____ Data records
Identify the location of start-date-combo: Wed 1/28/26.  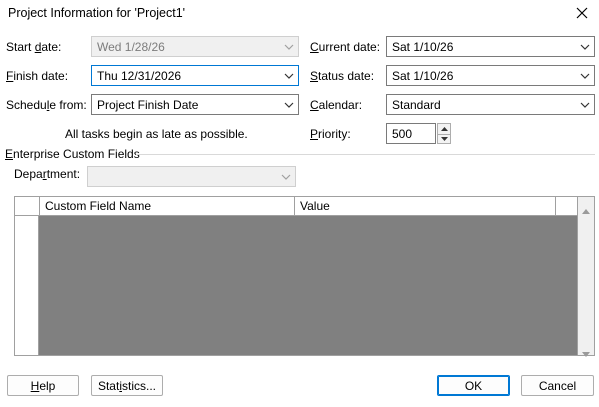
(195, 46).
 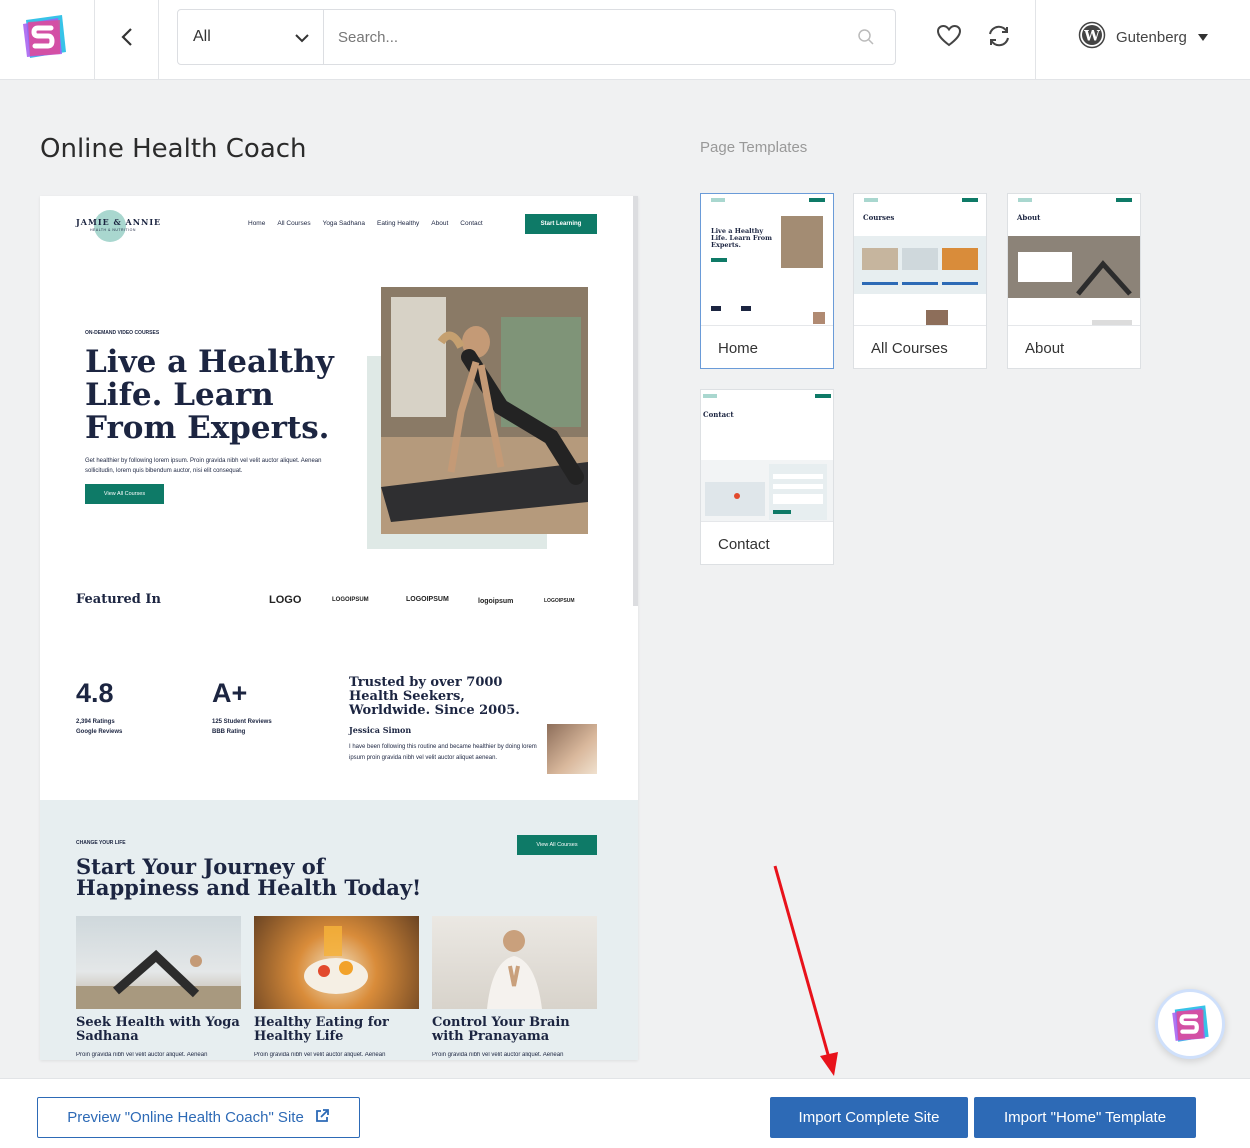 I want to click on preview-nav-item: All Courses, so click(x=294, y=224).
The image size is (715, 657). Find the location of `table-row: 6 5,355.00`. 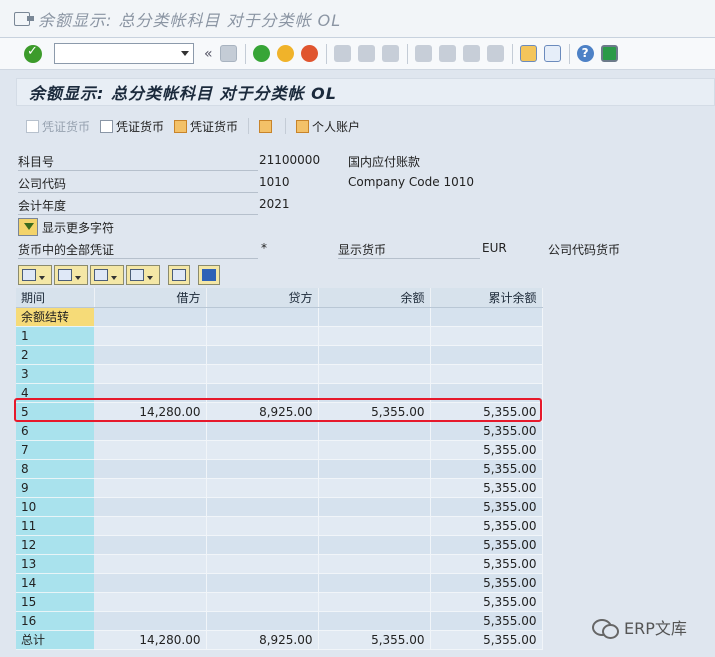

table-row: 6 5,355.00 is located at coordinates (365, 431).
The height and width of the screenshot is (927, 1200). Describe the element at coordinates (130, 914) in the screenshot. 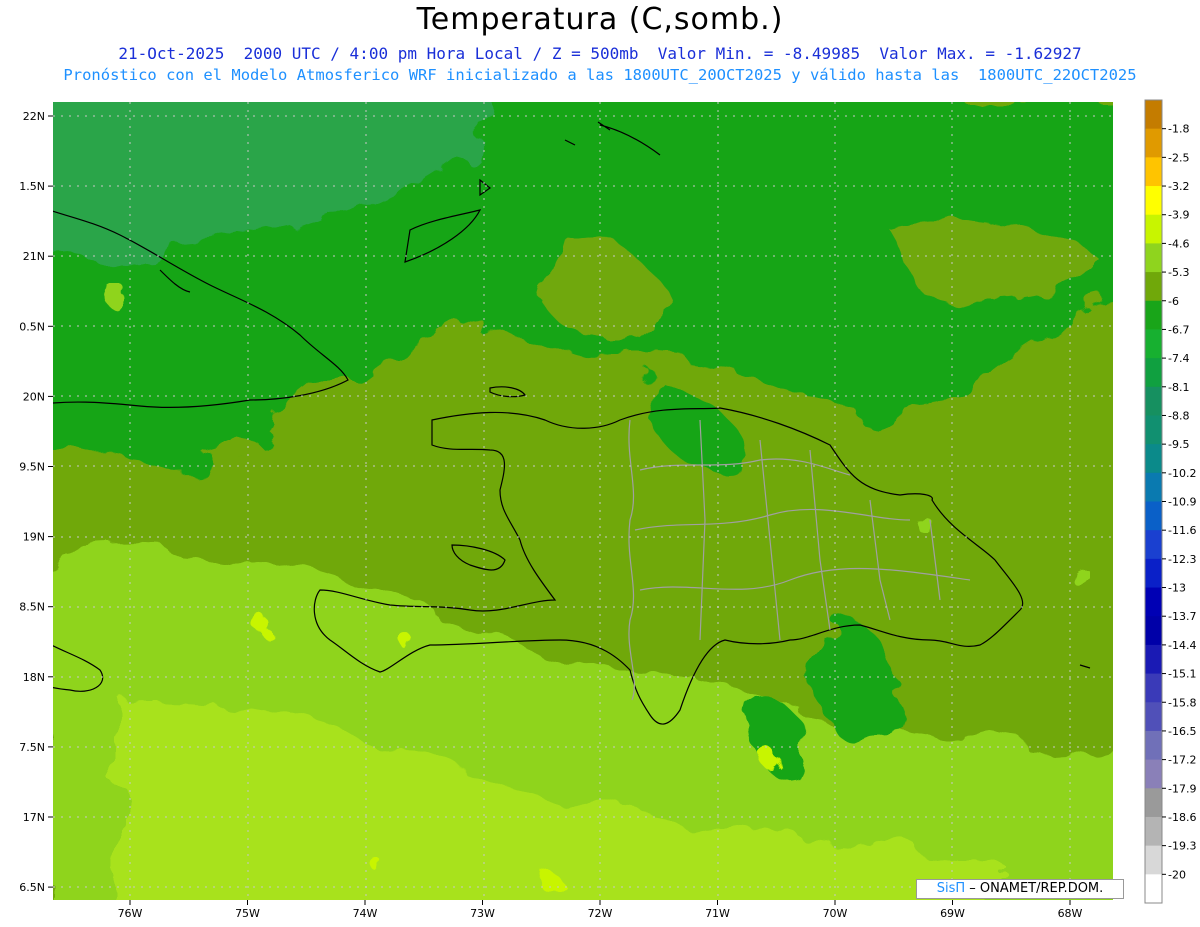

I see `lon-tick-label: 76W` at that location.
________
Reproduce the entries word for word, from the line that contains "I want to click" through the final line of the entries, both included, and leave out the pictures.

Task response:
  I want to click on preview-nav-item: All Courses, so click(x=294, y=224).
The image size is (715, 657). Find the location of `table-row: 6 5,355.00`. 

table-row: 6 5,355.00 is located at coordinates (365, 431).
The height and width of the screenshot is (927, 1200). Describe the element at coordinates (130, 914) in the screenshot. 

I see `lon-tick-label: 76W` at that location.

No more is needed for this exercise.